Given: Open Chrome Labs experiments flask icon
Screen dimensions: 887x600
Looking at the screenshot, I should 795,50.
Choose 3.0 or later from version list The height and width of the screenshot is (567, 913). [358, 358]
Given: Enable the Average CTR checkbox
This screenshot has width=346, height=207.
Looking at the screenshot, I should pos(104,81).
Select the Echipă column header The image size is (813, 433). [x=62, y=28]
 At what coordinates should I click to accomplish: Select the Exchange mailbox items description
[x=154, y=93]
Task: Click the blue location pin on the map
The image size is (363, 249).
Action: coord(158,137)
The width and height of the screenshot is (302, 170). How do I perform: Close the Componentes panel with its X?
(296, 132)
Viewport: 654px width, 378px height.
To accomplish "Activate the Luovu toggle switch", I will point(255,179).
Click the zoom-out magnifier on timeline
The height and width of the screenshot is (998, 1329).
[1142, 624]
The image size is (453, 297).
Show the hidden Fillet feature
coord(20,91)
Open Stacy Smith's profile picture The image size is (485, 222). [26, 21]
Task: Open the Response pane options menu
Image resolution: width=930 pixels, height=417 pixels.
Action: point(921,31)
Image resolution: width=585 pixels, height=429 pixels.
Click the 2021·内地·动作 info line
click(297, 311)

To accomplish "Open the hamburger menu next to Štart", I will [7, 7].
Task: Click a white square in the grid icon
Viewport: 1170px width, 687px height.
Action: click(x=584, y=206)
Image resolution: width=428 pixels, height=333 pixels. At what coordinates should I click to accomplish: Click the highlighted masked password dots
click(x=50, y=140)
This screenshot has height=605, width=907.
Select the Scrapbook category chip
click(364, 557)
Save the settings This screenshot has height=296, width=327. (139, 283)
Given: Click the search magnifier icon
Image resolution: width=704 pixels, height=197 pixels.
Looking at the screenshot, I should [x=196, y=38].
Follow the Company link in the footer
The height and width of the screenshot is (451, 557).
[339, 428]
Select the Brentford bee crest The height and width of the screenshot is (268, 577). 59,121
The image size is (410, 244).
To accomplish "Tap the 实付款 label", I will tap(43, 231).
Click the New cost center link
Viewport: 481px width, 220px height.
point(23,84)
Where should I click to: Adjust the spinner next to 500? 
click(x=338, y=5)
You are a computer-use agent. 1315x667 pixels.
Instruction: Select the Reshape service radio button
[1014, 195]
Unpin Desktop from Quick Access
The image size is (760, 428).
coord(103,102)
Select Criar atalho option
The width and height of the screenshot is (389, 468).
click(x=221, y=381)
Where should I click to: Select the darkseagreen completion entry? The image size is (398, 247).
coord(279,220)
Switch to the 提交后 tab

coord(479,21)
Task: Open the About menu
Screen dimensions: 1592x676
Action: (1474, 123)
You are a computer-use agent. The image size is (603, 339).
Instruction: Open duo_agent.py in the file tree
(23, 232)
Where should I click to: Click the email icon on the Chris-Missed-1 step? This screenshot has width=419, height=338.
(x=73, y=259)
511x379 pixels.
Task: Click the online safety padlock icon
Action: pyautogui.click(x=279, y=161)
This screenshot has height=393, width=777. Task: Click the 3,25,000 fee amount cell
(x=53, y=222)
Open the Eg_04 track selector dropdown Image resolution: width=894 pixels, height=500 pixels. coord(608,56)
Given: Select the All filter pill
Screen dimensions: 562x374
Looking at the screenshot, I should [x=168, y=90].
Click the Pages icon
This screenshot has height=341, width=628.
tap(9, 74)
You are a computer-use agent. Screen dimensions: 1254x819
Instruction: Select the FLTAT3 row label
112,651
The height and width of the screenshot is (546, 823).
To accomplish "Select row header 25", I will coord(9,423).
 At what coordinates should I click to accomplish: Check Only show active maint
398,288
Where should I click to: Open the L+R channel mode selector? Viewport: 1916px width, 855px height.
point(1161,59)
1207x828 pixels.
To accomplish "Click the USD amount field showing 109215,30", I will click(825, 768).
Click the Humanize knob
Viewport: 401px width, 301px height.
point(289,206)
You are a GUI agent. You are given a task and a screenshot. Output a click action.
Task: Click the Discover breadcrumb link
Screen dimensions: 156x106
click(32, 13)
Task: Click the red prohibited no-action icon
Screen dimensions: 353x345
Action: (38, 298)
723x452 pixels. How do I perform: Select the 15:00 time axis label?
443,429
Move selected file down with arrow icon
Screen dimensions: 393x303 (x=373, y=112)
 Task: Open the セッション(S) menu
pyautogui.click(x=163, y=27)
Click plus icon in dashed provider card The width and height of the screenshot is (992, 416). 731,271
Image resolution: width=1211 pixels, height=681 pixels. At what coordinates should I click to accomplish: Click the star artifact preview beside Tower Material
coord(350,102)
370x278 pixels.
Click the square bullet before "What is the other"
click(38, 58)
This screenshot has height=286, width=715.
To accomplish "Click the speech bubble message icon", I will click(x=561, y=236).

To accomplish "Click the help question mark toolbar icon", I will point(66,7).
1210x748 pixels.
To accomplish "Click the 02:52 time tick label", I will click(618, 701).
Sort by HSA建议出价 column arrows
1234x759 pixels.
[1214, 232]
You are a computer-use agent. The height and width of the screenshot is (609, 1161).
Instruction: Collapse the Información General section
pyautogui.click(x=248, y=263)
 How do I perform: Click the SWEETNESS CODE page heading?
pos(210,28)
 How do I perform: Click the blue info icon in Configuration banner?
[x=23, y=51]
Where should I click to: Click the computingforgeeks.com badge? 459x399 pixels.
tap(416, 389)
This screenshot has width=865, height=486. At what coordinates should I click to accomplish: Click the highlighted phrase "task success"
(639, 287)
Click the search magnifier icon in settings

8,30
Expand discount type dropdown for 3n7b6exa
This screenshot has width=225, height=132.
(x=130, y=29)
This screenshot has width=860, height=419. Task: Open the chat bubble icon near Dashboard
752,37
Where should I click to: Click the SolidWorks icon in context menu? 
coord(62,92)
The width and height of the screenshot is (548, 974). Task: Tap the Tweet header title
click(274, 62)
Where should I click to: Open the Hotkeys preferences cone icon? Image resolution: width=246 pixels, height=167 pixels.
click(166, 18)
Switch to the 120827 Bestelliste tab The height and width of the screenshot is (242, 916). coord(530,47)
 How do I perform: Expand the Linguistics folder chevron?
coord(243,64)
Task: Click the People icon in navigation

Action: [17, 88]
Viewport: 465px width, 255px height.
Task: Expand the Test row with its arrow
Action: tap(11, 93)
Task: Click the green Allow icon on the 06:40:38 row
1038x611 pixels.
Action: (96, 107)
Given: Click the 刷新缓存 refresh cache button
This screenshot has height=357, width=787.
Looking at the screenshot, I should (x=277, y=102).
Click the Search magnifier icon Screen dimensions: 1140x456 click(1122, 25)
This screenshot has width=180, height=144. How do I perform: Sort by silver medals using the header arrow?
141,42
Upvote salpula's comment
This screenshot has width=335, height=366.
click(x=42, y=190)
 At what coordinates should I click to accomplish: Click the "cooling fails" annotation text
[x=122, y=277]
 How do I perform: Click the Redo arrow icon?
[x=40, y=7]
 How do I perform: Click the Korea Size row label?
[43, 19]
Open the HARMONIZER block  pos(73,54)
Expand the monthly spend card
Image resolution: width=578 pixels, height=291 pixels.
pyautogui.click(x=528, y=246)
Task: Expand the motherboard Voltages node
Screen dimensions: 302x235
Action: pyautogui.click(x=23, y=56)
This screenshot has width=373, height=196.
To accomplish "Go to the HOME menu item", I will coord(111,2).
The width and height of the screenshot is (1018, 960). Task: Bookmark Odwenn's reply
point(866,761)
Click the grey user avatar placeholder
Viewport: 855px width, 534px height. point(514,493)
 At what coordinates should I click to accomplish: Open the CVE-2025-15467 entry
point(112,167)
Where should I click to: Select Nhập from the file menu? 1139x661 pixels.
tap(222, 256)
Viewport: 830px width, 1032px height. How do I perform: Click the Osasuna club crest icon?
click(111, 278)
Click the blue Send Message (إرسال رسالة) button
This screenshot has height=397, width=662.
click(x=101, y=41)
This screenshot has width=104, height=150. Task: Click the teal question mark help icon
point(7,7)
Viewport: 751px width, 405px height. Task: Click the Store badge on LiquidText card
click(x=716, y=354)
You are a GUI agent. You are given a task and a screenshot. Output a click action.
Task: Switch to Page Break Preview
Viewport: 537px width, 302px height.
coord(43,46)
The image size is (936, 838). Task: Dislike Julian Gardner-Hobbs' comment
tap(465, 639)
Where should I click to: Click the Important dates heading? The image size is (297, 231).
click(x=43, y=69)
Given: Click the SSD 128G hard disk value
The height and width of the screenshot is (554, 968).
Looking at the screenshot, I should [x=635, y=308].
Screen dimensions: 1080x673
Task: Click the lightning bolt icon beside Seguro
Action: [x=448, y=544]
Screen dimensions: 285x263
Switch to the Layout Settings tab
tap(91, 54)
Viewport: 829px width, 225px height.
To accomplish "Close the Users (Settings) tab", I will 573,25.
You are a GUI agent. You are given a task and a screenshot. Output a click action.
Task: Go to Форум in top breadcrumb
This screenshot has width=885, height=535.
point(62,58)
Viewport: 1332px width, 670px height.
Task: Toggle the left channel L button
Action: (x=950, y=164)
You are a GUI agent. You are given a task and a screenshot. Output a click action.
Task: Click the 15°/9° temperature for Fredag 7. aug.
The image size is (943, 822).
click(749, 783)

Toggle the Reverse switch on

# Work to be completed
In the listing above, find each line with the word "dropdown" and return it.

# Task answer
Open the Eg_04 track selector dropdown Image resolution: width=894 pixels, height=500 pixels. coord(608,56)
Expand discount type dropdown for 3n7b6exa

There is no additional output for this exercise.